Knowledge-Informed Machine Learning for Cancer Diagnosis and Prognosis: A review

Lingchao Mao,Hairong Wang,Leland S. Hu,Nhan L Tran,Peter D Canoll,Kristin R Swanson,Jing Li

2024-01-12

Abstract:Cancer remains one of the most challenging diseases to treat in the medical field. Machine learning has enabled in-depth analysis of rich multi-omics profiles and medical imaging for cancer diagnosis and prognosis. Despite these advancements, machine learning models face challenges stemming from limited labeled sample sizes, the intricate interplay of high-dimensionality data types, the inherent heterogeneity observed among patients and within tumors, and concerns about interpretability and consistency with existing biomedical knowledge. One approach to surmount these challenges is to integrate biomedical knowledge into data-driven models, which has proven potential to improve the accuracy, robustness, and interpretability of model results. Here, we review the state-of-the-art machine learning studies that adopted the fusion of biomedical knowledge and data, termed knowledge-informed machine learning, for cancer diagnosis and prognosis. Emphasizing the properties inherent in four primary data types including clinical, imaging, molecular, and treatment data, we highlight modeling considerations relevant to these contexts. We provide an overview of diverse forms of knowledge representation and current strategies of knowledge integration into machine learning pipelines with concrete examples. We conclude the review article by discussing future directions to advance cancer research through knowledge-informed machine learning.

Machine Learning,Artificial Intelligence

What problem does this paper attempt to address?

The paper attempts to address the following key issues: 1. **Tumor Heterogeneity and Individual Differences**: A major challenge in cancer treatment is the high heterogeneity of tumors between different patients and within the same tumor. This heterogeneity limits the effectiveness of traditional "one-size-fits-all" treatment approaches. Therefore, there is a need to develop models that can accurately describe the spatial landscape of tumors and support personalized treatment. 2. **Data Annotation and Sample Size Limitations**: High-quality and large-scale training and testing data are crucial for the performance of machine learning models.
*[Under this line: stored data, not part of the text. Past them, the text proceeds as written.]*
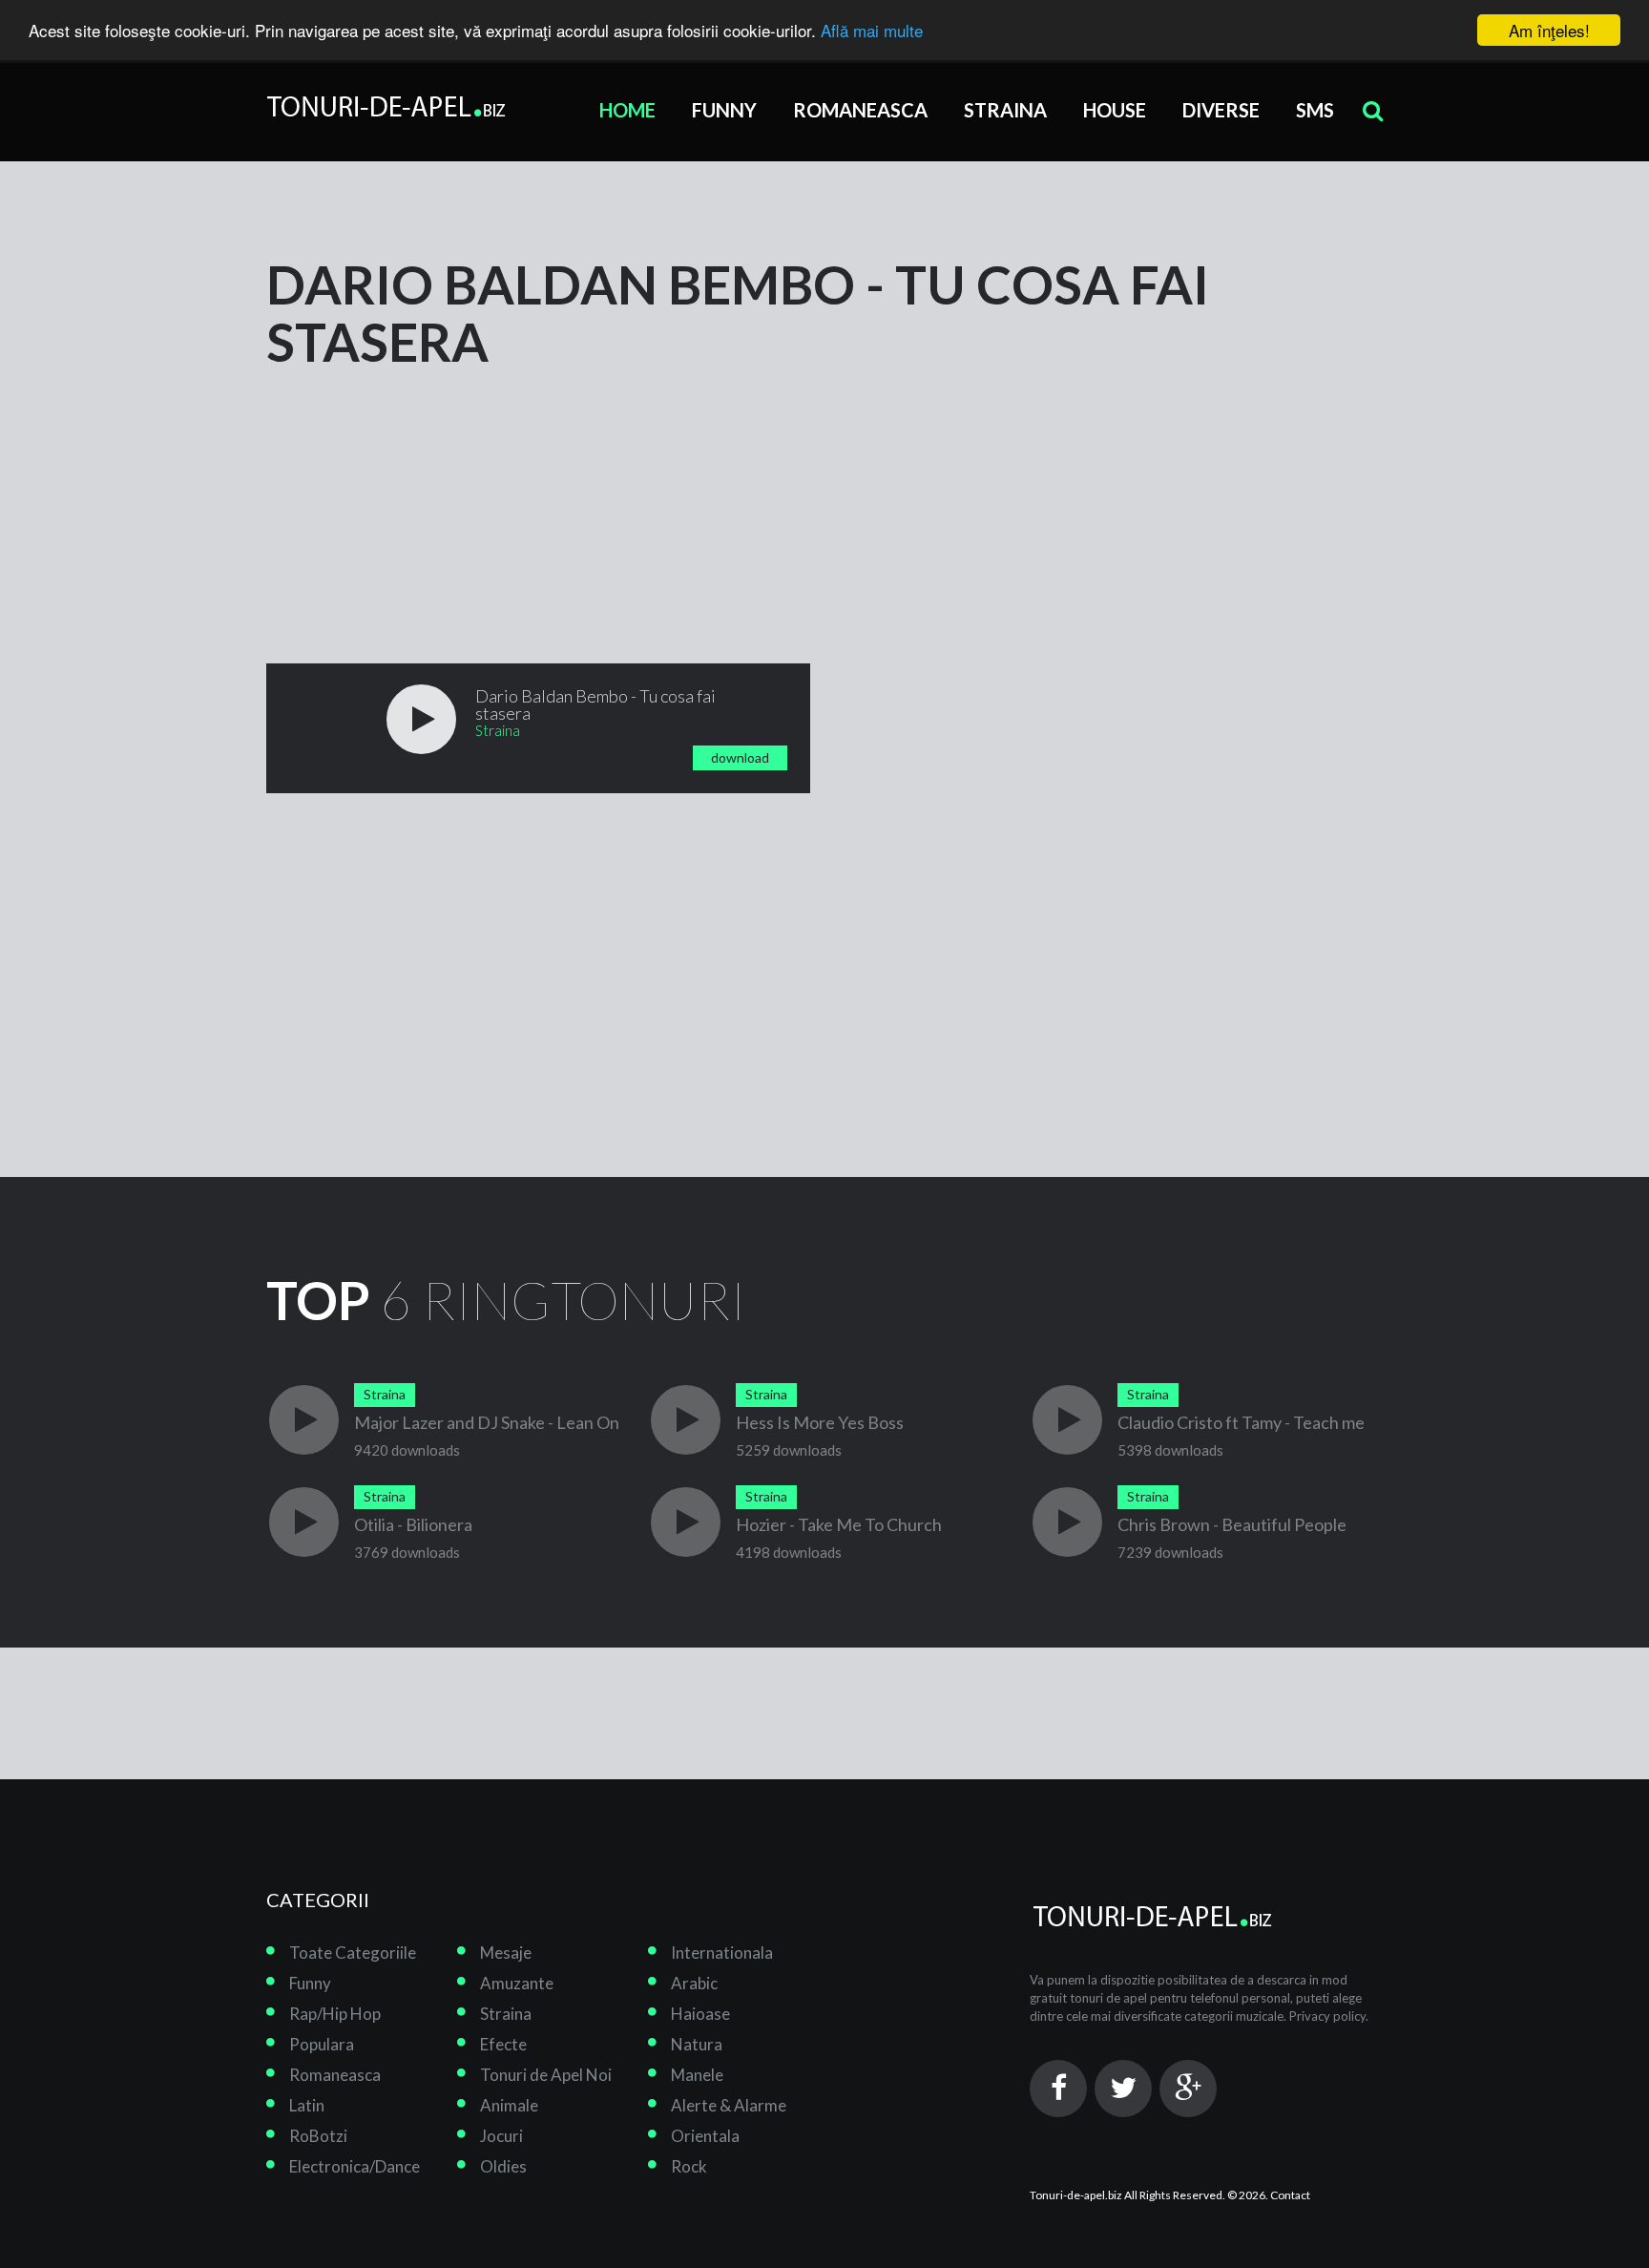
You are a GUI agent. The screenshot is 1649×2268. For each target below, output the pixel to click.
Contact (1290, 2195)
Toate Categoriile (352, 1952)
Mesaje (506, 1952)
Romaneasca (860, 109)
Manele (697, 2075)
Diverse (1221, 109)
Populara (321, 2044)
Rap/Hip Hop (335, 2014)
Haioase (700, 2014)
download (740, 757)
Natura (696, 2044)
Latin (306, 2105)
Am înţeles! (1549, 30)
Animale (509, 2105)
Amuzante (516, 1983)
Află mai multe (872, 31)
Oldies (503, 2166)
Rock (689, 2166)
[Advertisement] (409, 489)
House (1114, 109)
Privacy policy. (1328, 2016)
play (421, 719)
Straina (1005, 109)
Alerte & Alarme (728, 2105)
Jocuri (501, 2136)
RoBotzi (318, 2136)
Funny (724, 109)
However, in practical applications, obtaining a large number of annotated tumor samples is very difficult because each patient's biopsy sample is limited in quantity and location. This limits the ability of machine learning models to independently learn the complete spatial landscape of tumors. 3. **Integration of Multimodal, High-Dimensional Data**: Cancer diagnosis and prognosis often require the analysis of various types of data, including clinical data, imaging data, molecular data, and treatment data. These data are usually high-dimensional and relatively small in sample size. Effectively integrating these data to provide clinical predictions is a significant challenge. 4. **Model Interpretability and Consistency**: Although deep learning models perform well in many tasks, they are often considered "black box" models, with decision processes that are difficult to understand and verify. This limits their credibility and practicality as clinical decision support tools. Therefore, improving the interpretability of models and their consistency with existing biomedical knowledge is another important direction. To address the above challenges, the paper proposes a method to incorporate biomedical knowledge into machine learning models, called Knowledge-Infused Machine Learning (KIML). By utilizing domain knowledge to regularize the model's learning process, the accuracy, robustness, and interpretability of the model can be improved.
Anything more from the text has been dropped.